→ ページ:
--------

具体的には、状況判定部102は、まず、気圧センサ140によって観測された観測情報115に基づいて、気圧の変化を検出することにより、上下方向の移動の有無を判定する。次に、ある期間における移動距離をその間に観測された歩数で除すことにより、その間の歩幅を求め、当該歩幅が想定される人の歩幅より長いか、短いか、あるいは、想定内かを判定する。
これにより、状況判定部102は、上下方向への移動が検出され、かつ、求めた歩幅の値が異常に大きいとき、歩行者がエスカレータに乗っていると判定する。また、状況判定部102は、上下方向への移動が検出され、かつ、求めた歩幅が異常に小さい(移動距離が小さいことを示す)とき、歩行者がエレベータに乗っていると判定する。さらに、状況判定部102は、上下方向への移動が検出されなかったときであって、求めた歩幅の値が異常に大きいとき、歩行者がムービングウォークに乗っていると判定する。また、これらの乗り物に乗っていると判定された時点で、運動情報116に基づいて歩行動作による周期運動が観測された場合、状況判定部102は、歩行者がこれらの乗り物上を歩行していると判定する。
歩行者が悪路を歩行している状況では、当該歩行者は慎重に歩行すると予想される。このような状況では、例えば、歩行者の歩幅が小さくなり、通常の歩行状態とは異なる状況となる。したがって、状況判定部102は、悪路を歩行している状況を、相対的測位の精度が低下する状況として検出する。
具体的には、状況判定部102は、歩行動作における歩行周期の変動が大きいとき(歩行周期が安定しないとき)に、歩行者が悪路を歩行している状況であると判定する。
なお、状況判定部102は、上記の移動距離や歩行周期などを、観測情報115に基づいて演算により求める。しかし、例えば、第1測位部100が相対位置情報117を作成する過程で求める情報などにより、上記の移動距離や歩行周期などを取得してもよい。この場合、これらの情報は、必要に応じて、第1測位部100から伝達するように構成してもよい。

--------

→ 元データ:

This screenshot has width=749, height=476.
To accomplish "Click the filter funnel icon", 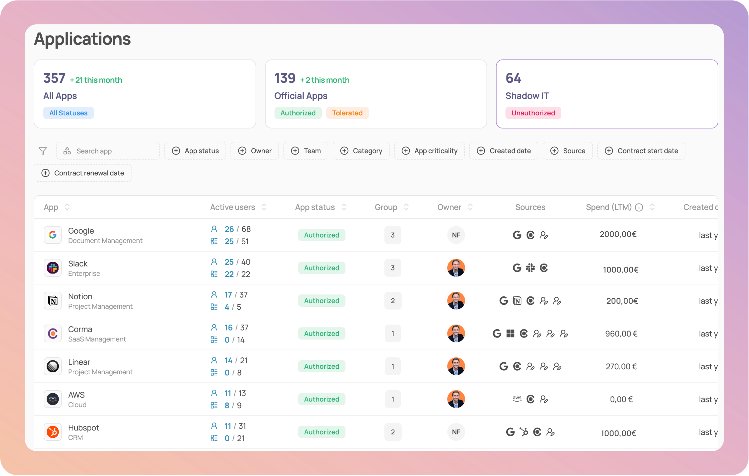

--------

→ 課題 A:
歩行者の状況判定に関する文章のうち、「具体的には、状況判定部102は、まず、気」から「ている状況であると判定する。」までを、両端を含めて一字一句違えずに書き写してください。
→ 課題 B:
歩行者の状況判定に関する文章で「これにより、状況判定部102は」で始まる段落を、主な事実を残して箇条書きに直してください。
→ 課題 C:
歩行者の状況判定に関する文章を、最後の文の後から書き継いでください。

→ 記述回答 A:
具体的には、状況判定部102は、まず、気圧センサ140によって観測された観測情報115に基づいて、気圧の変化を検出することにより、上下方向の移動の有無を判定する。次に、ある期間における移動距離をその間に観測された歩数で除すことにより、その間の歩幅を求め、当該歩幅が想定される人の歩幅より長いか、短いか、あるいは、想定内かを判定する。
これにより、状況判定部102は、上下方向への移動が検出され、かつ、求めた歩幅の値が異常に大きいとき、歩行者がエスカレータに乗っていると判定する。また、状況判定部102は、上下方向への移動が検出され、かつ、求めた歩幅が異常に小さい(移動距離が小さいことを示す)とき、歩行者がエレベータに乗っていると判定する。さらに、状況判定部102は、上下方向への移動が検出されなかったときであって、求めた歩幅の値が異常に大きいとき、歩行者がムービングウォークに乗っていると判定する。また、これらの乗り物に乗っていると判定された時点で、運動情報116に基づいて歩行動作による周期運動が観測された場合、状況判定部102は、歩行者がこれらの乗り物上を歩行していると判定する。
歩行者が悪路を歩行している状況では、当該歩行者は慎重に歩行すると予想される。このような状況では、例えば、歩行者の歩幅が小さくなり、通常の歩行状態とは異なる状況となる。したがって、状況判定部102は、悪路を歩行している状況を、相対的測位の精度が低下する状況として検出する。
具体的には、状況判定部102は、歩行動作における歩行周期の変動が大きいとき(歩行周期が安定しないとき)に、歩行者が悪路を歩行している状況であると判定する。

→ 記述回答 B:
- 上下方向の移動が検出され、歩幅が異常に大きいとき：歩行者はエスカレータに乗っていると判定する。
- 上下方向の移動が検出され、歩幅が異常に小さい（移動距離が小さい）とき：歩行者はエレベータに乗っていると判定する。
- 上下方向の移動が検出されず、歩幅が異常に大きいとき：歩行者はムービングウォークに乗っていると判定する。
- これらの乗り物に乗っていると判定された時点で、運動情報116から歩行動作による周期運動が観測された場合：歩行者は乗り物上を歩行していると判定する。

→ 記述回答 C:
また、階段の存在位置、エスカレータなどの乗り物の敷設位置、および、悪路の位置は、地図情報114に示されている。したがって、状況判定部102は、位置情報118を参照して地図情報114と照合することにより、歩行者が階段を歩行しているか否か、乗り物を利用しているか否か、あるいは、悪路を歩行しているか否かを判定することも可能である。あるいは、このような判定を併用してもよい。
歩行者の周囲に磁性体が存在し、磁気センサ146によって観測される地磁気が異常となる状況では、絶対方位の取得が困難となり、やはり相対的測位の精度が低下すると予測される。したがって、状況判定部102は、地磁気異常の状況を、相対的測位の精度が低下する状況として検出する。
具体的には、ジャイロセンサ144により得られる回転角と、磁気センサ146により得られる回転角とを比較する。そして、これらの値の誤差が大きい場合、状況判定部102は、磁気センサ146の出力値が信頼できない状況(地磁気異常の状況)であると判定する。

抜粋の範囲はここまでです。